Source material =
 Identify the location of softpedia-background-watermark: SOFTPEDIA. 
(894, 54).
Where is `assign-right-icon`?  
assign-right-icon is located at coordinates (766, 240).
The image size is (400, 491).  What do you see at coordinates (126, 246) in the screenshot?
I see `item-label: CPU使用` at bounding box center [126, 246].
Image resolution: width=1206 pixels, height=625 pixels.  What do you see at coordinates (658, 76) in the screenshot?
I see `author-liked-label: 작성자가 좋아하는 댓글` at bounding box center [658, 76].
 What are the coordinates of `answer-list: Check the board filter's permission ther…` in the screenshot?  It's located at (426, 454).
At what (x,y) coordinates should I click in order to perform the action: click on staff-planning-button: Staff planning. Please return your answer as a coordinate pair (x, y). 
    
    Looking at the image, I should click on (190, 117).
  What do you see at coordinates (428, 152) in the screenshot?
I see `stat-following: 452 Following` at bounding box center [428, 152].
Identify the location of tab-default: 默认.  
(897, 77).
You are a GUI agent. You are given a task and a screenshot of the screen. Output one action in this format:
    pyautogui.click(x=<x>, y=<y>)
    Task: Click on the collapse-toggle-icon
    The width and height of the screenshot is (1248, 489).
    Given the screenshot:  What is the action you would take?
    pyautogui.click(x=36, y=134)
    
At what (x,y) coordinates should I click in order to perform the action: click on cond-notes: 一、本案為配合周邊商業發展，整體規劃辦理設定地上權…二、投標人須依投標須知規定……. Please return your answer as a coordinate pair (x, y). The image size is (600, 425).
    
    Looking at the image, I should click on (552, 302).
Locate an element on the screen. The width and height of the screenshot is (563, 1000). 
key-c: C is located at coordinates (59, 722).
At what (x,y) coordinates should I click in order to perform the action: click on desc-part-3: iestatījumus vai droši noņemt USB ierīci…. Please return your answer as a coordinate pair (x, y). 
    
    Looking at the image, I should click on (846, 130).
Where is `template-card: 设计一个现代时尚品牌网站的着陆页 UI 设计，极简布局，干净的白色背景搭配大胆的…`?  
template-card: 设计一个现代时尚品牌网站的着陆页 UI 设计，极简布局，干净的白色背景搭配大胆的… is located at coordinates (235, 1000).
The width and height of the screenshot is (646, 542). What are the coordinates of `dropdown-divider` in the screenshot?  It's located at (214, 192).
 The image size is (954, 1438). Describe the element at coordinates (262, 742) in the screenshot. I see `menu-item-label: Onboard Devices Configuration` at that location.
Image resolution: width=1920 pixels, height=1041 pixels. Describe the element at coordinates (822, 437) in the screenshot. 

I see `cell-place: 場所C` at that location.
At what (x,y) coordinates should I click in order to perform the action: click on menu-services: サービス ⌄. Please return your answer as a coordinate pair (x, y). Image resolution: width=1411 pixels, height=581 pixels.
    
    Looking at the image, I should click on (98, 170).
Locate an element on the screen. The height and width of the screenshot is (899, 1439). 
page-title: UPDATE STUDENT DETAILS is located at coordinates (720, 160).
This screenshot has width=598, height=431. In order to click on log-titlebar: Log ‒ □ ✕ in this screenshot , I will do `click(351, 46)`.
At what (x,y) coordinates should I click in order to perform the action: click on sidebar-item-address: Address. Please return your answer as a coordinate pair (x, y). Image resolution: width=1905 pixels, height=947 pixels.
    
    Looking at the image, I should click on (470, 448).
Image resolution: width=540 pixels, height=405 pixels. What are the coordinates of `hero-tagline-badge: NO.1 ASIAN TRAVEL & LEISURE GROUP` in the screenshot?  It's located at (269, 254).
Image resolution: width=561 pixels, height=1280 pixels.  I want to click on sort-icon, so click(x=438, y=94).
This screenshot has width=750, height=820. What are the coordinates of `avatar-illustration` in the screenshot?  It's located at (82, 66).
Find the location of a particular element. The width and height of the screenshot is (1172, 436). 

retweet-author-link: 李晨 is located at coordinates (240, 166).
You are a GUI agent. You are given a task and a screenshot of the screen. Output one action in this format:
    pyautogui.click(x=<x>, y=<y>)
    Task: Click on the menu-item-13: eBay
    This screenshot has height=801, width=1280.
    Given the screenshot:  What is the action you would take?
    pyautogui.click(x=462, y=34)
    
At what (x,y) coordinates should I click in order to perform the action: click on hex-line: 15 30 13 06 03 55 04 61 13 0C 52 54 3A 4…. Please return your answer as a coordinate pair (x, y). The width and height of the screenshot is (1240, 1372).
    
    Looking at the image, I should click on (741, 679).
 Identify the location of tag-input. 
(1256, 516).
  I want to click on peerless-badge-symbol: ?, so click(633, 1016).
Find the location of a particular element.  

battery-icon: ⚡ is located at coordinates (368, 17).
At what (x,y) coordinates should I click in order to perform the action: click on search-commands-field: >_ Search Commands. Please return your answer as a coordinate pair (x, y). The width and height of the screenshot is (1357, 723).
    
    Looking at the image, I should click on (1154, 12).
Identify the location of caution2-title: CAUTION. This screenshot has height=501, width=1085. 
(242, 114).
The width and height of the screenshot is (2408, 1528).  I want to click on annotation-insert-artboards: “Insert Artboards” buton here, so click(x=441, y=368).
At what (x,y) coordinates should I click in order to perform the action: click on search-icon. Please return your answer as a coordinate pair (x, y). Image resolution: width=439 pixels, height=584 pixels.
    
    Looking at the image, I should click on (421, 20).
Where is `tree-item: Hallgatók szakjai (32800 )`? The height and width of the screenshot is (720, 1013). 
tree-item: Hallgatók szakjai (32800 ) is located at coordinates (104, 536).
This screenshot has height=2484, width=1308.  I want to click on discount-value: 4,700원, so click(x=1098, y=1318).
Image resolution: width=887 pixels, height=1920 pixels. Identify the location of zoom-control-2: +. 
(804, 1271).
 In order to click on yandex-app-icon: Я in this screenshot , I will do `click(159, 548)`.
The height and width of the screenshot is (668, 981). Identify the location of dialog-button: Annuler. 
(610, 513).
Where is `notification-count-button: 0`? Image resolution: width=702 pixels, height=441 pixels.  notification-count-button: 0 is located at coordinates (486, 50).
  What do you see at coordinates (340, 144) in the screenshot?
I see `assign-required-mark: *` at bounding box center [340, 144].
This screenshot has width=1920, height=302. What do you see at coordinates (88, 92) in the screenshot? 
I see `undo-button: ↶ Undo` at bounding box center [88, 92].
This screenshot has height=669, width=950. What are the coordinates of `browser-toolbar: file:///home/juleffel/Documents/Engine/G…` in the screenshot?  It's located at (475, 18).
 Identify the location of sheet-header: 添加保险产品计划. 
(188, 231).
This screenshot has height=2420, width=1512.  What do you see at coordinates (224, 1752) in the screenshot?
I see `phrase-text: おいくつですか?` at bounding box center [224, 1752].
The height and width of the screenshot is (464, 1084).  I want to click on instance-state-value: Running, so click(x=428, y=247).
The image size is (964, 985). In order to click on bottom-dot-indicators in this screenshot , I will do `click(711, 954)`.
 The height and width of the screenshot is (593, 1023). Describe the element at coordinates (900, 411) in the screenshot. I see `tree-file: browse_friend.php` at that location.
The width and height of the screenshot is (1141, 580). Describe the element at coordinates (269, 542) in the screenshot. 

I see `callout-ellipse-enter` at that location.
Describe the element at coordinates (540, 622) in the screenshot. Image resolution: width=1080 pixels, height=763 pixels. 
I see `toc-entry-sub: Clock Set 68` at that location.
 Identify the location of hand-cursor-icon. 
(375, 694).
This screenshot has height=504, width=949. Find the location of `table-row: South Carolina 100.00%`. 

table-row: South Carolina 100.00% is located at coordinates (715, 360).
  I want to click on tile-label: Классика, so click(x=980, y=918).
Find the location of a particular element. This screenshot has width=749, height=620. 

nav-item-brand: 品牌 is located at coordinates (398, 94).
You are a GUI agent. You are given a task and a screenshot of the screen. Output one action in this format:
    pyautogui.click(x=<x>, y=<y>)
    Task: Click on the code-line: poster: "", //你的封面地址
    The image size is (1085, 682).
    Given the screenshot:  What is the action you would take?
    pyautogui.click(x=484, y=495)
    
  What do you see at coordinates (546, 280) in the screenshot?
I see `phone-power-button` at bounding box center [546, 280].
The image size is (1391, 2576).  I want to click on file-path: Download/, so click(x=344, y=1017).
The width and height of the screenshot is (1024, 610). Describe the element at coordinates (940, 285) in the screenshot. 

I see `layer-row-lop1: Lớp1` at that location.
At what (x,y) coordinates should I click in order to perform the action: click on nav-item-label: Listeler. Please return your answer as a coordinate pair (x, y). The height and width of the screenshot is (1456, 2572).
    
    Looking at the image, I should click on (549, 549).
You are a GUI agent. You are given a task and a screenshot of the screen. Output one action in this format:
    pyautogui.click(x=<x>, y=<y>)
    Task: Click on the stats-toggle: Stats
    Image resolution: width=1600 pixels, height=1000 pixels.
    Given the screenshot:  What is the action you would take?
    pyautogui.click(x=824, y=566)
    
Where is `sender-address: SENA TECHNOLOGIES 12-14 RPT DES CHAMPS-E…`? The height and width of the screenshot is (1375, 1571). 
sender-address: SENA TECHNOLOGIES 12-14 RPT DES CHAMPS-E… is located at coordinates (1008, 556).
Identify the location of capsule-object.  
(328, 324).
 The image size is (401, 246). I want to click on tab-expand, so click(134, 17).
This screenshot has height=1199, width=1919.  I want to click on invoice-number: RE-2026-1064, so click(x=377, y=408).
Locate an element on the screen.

Job item =
Arrange the lines running from the start of the rows through the line containing "center [126, 246]." as a numbered list, leaving out any blank lines.

Solution to the exercise =
1.  Identify the location of softpedia-background-watermark: SOFTPEDIA. 
2. (894, 54).
3. Where is `assign-right-icon`?  
4. assign-right-icon is located at coordinates (766, 240).
5. The image size is (400, 491).  What do you see at coordinates (126, 246) in the screenshot?
6. I see `item-label: CPU使用` at bounding box center [126, 246].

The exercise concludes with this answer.